The following is part of an introduction to the individual exhibition written by Margita Gavrilovic, the Art Historian: "It is a refreshing and unexpected fact that a young artist in his first individual exhibition presents to the public such artwork that is filled with the realistic truth in an almost metaphysical context. Such a spiritual maturity and commitment of Emric as a human is in the unbreakable connection with the artistic idea of the living substance and its inevitable end and the metaphysical state which is pessimistic by its very nature. However the correlation of colors shows to the observer a dynamic changing and decay of substance taking new forms and gaining almost molecular characteristics. Molecules are colors, colors are molecules. If the line is at all visible in these artworks it is there only to show the still existing substance or the part of it in its original, primary show the still existing substance or the part of it in its original, primary shape."

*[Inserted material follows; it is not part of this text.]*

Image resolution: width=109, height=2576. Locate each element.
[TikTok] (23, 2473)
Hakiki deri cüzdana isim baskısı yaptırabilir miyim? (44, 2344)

Dzemal worked as a professor until the war broke out in Bosnia and Herzegovina in 1992. He spent one year on the frontline and was captured and taken to a concentration camp in August 1993, where he spent two months. After his release he left for Germany with his family, where he lived for the next five years. After spending time recovering and adapting to a new environment Dzemal began painting on the theme of the concentration camp and war in general. In 1995 he became a member of the Berlin Artists Association and in the same year he exhibited a series of paintings on the theme of war. That was his first presentation to the German public. Dzemal found that working on that exhibition was therapeutic and liberating from all the anxiety and disgust that had grown within him during the previous couple of years. In 1996 he started the new period. He began painting on the theme of nostalgic memories of his home country, all the while retaining his recognizable form and style. He participated in both collective and individual exhibitions in Berlin in 1996, 1997 and 1998. His last European exhibition took place in Vienna, Austria. Around that time he also participated in his first collective exhibition on U.S soil which occurred in New London, Connecticut. Dzemal was critically acclaimed among more than one hundred artists who participated in this exhibition. Now in the U.S., Dzemal begins his life as well as his painting all over again for the third time in his life. He is planning to stay here because he feels he can live and create freely and productively in this cosmopolitan country, being a cosmopolitan person himself.